2-Sektörle işbirliği: Boğaziçi’nin kamu ve özel sektörle olan yakınlığı alan kaybetmiş ve boşluğu farklı üniversiteler doldurmuştur maalesef. Bu yarışta yeniden aktif olarak çok çalışmamız ve özellikle mezunlarımızın “network”ünü kullanarak avantaj sağlamalıyız diye düşünüyorum. Bu sayede Boğaziçi öğrencilerinin, iş ve staj bulmaları çok daha kolaylaşacak, yapılan projelerle Üniversitemize ek gelir sağlanacak, ve akademik araştırmalar için de gerçek problem alanları saptanacaktır.
3-Girişimcilik: Ülkemizde, son yıllarda hızla yükselen girişimcilik ekosisteminde Boğaziçi’nin hak ettiği yerde olmadığını düşünüyorum. Sadece Öğrencilerimizin değil, Hocalarımızın da ürettikleri yeni bilgiyi ticarileştirecek ekosistemin geliştirilmesi, önümüzdeki 4 yılda önem vereceğim bir konu olacaktır.
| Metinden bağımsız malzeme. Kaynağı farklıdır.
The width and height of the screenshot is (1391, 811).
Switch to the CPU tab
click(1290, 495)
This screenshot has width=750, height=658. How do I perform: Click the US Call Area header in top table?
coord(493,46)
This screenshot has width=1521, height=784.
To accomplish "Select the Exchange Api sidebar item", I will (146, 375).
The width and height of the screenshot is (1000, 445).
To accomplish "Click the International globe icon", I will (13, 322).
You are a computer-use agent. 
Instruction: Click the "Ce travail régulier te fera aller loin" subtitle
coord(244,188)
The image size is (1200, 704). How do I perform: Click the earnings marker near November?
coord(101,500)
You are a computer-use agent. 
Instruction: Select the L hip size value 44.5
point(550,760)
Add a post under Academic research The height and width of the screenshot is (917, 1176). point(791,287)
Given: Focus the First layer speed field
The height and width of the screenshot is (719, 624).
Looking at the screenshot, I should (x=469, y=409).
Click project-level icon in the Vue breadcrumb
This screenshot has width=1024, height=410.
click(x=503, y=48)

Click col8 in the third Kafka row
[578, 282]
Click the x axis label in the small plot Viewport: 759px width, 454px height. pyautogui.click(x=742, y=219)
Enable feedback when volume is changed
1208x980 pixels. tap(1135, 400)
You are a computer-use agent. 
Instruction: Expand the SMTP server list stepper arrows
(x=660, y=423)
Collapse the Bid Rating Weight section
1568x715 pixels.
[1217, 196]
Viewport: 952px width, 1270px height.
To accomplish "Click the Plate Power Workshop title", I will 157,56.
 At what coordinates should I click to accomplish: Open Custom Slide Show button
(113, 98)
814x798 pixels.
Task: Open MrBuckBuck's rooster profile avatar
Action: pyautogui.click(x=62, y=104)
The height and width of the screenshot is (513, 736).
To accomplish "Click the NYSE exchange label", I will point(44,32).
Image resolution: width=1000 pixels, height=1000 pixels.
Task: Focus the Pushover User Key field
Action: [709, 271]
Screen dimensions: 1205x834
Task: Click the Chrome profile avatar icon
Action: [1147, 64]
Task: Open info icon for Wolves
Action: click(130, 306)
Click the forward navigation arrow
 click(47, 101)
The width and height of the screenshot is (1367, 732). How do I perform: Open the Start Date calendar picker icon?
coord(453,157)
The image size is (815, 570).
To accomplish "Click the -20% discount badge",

Boğaziçi adresli “startupların önünü açacak bir ortamı oluşturmak için elimden geleni yapacağımdan emin olabilirsiniz.
4-inovasyon Ekosistemi: Routledge tarafından basılan ve editörlüğünü yaptığım “Urban Knowledge and Innovation Spaces” başlıklı kitabımda, inovasyonun mekan ile ilişkisinin çok önemli olduğunu bilen biri olarak Üniversitemizdeki mekanların, bizleri sürekli inovasyon yapmaya teşvik edecek hale gelmesini çok önemsiyorum. Bu bakışla mekanların yeniden gözden geçirilmesi ile sizlerin artık Boğaziçi’ne girdiğinizde içinde olmaktan çok daha bütük mutluluk hissedeceğiniz bir hale gelmesi yönünde çalışacağımı belirtiyorum.
Sizlerin önerilerinizle bu listeyi geliştirmek ve birlikte gerçekleştirmek, gelecek günlerde ajandamızın başlıca maddelerini oluşturacaktır.
Değerli Boğaziçi Ailesi,
İnsanlara dokunmayı seven bir mizacım vardır. Bana her zaman sanal ortamda yada kampüste ulaşabilirsiniz. Sorunların, şeffaf bir şekilde konuşularak çözülebileceğine inanan bir yönetim tarzım vardır. Birlikte konuşarak, en doğruya ulaşıldığını sayısız kere tecrübe etmişliğim vardır. Bununla birlikte, Boğaziçi’nin taraf olmadığı problemlere malzeme yapılması en çok Boğaziçi’ne zarar verir. Unutmayalım ki hepimiz aynı gemideyiz. O sebeple Üniversite olarak bizi asıl işimiz olan Bilimsel Üretim’den uzaklaştıracak her türlü girişime de birlikte karşı gelmemiz gerekir diye düşünüyorum
Yuvaya dönüşümün heyecanı ve mutluğu ile Orta Kantinde yediğim kumpir, Sosyete Kantin’den çay alıp Manzara’da yudumlamayı ve bu arada kucağıma zıplayıp yediğim her şeye ortak olan kedileri çok özlediğimi söylemek isterim. Güney’de basket oynamayı, Uçaksavar’da kürekçilerle antremana katılmayı, açık havuzda gün batana kadar yüzmeyi de özlemiş olduğumu belirtmek isterim elbette.
Bu vesile ile bir Boğaziçi’li olarak üzerimde emeği olan, başta Güven Alpay, Deniz Gökçe, Muzaffer Bodur, Hayat Kabasakal, Mustafa Dilber, Özer Ertuna, Refik Erzan, Ayşe Buğra, Ayşegül Toker, Cem Behar ve Taner Bilgiç olmak üzere bugünlere gelmemde emeği olan bütün Hocalarım’ı da saygıyla selamlıyorum.